The situation where the scale factor is arbitrary is relatively inefficient, because we have to read and write individual binary pixels in the source and destination images, respectively. The efficiency can be greatly improved for the special case where the scale factor is a power of 2.
Consider the situation with a power-of-2 binary replicative expansion. For example, with 2x expansion, we take a byte corresponding to 8 pixels, use this as an index in a 256-entry LUT of 16-bit words, each of which has each bit in the input byte repeated. After the output raster line that has a 2x horizontal expansion has been computed, it is copied again to the destination to give the 2x vertical expansion. Other power-of-2 factors (4, 8, etc.) are computed in a similar way. We use LUTs that have no more than 256 entries throughout, because they are extremely fast. If you want to guild the lily, you will find that 16-bit tables are even faster with most caches. The high-level functions are in binexpand.c and the low-level work on the pixels is all done in binexpandlow.c.
The situation with power-of-2 binary rank-order filtered reduction is a little more complicated. Remember, we can do this for arbitrary rank order rectangular filters using the pixBlockrank() function, although, because of its generality, it is considerably slower than the special functions we describe here. The high-level functions are in binreduce.c and the pixel pushing is all done in binreducelow.c. See the source code for details and clarification of the description here.

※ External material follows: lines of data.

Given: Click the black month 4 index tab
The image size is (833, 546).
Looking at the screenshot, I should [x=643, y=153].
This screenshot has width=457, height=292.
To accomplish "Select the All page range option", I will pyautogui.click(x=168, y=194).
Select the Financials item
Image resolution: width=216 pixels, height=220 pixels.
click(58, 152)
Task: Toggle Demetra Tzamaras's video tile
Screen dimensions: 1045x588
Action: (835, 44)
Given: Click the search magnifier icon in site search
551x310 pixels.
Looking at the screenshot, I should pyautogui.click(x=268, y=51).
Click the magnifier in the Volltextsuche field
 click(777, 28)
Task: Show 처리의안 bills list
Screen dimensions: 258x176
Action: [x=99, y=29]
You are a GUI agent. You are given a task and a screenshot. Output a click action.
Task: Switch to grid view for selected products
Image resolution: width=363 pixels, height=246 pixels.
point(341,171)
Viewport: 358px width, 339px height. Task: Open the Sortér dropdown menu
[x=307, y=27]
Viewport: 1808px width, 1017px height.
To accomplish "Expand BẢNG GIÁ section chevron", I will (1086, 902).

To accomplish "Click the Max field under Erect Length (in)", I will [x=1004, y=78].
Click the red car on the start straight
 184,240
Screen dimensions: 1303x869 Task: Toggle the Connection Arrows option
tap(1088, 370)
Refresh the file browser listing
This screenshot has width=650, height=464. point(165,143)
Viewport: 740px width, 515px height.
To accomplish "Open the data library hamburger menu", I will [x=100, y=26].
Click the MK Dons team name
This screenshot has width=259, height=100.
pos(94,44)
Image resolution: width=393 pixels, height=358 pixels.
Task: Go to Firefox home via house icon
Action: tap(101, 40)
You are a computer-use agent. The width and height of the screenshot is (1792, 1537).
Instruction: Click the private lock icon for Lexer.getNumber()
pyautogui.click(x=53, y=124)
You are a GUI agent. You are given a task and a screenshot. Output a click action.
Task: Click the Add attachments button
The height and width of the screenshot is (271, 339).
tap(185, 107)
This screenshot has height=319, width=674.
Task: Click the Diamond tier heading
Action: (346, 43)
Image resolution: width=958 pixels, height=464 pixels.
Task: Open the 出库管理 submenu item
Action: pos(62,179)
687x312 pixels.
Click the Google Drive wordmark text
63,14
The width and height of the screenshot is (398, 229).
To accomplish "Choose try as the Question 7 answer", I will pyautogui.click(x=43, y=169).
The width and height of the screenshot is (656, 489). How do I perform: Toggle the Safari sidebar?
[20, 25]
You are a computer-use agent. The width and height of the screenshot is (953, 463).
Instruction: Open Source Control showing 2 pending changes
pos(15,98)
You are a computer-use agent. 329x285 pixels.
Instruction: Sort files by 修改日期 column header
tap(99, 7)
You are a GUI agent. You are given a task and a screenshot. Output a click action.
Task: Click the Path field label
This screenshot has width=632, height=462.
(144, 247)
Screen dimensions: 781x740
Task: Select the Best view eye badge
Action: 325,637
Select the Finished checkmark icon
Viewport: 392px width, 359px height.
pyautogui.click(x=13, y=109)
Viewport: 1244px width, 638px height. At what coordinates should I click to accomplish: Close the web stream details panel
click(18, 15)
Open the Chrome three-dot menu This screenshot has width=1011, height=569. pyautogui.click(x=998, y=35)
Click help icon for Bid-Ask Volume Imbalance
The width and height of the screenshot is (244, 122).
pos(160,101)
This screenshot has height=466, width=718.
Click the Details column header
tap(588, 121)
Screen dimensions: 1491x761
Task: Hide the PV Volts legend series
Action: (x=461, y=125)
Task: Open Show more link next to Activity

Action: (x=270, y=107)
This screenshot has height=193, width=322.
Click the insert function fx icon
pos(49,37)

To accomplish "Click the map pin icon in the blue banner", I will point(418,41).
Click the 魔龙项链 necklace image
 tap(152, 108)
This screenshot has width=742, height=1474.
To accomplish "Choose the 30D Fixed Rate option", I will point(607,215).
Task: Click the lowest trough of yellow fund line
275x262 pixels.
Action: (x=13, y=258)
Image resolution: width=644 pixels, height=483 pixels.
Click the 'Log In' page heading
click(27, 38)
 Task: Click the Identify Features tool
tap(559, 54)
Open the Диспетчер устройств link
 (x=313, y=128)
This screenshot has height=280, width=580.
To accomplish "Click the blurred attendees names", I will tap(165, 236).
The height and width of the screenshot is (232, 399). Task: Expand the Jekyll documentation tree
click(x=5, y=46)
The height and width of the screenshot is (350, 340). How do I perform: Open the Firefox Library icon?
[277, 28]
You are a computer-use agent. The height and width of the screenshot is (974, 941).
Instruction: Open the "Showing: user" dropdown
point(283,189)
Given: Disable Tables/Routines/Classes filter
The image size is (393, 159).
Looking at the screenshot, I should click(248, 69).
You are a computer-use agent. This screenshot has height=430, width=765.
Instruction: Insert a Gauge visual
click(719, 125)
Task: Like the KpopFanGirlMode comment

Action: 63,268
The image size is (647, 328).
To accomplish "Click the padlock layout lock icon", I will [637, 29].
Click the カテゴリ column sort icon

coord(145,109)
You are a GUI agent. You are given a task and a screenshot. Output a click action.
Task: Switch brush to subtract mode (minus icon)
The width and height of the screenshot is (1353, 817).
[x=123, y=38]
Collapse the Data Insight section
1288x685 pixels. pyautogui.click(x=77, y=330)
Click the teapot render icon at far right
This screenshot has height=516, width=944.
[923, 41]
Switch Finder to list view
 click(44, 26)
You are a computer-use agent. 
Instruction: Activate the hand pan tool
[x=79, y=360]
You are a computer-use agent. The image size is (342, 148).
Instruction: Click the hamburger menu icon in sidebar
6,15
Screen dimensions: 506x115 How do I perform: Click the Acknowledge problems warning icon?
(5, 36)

Consider first 2x subsampling without filtering. If you want to use a LUT, there are two ways to do it. With an 8-bit LUT, you can store in the table the 4 bits (say, bits 0, 2, 4, and 6) that you are taking for each 8 bits (0 - 7) in. This is very fast, but you can get some improvement by masking out all the odd bits in a 32-bit word, and then ORing this masked word with itself, left-shifted by 7 bits. That puts the first 8 even bits (0, 2, ... 14), which will be bits (0, 1, ... 7) in the reduced image, into the first byte. There, they are in bit order (0, 4, 1, 5, 2, 6, 3, 7). An 8-bit LUT is then used to permute them to the normal order (0, 1, ... 7) in the output byte. Likewise, the second set of 8 even bits land in the third byte, and must be permuted in the same way. This is performed on even raster lines; odd raster lines are ignored in the 2x reduction.
Either of these subsampling methods can be pre-filtered. But it is only necessary to get the filtered results at the pixels that will be subsampled, because the other pixels are discarded at subsampling. The main reason these operations are so fast is that it is not necessary to generate a full filtered image before subsampling. Now, these are binary images, so we must use a convolution filter and apply a threshold on the result. For a 2x reduction, it makes sense only to use the 4 pixels in each 2x2 square, from which a single pixel will be chosen. The filter weights on these 4 pixels should be equal, so we simply count the ON pixels in each 2x2 square and apply a threshold on the count. How do we efficiently get the result of this thresholded count into a specified pixel in each 2x2 square? The solution, which was found in 1991, is very simple and can be found in the appendix of the paper, Image Analysis using Threshold Reduction.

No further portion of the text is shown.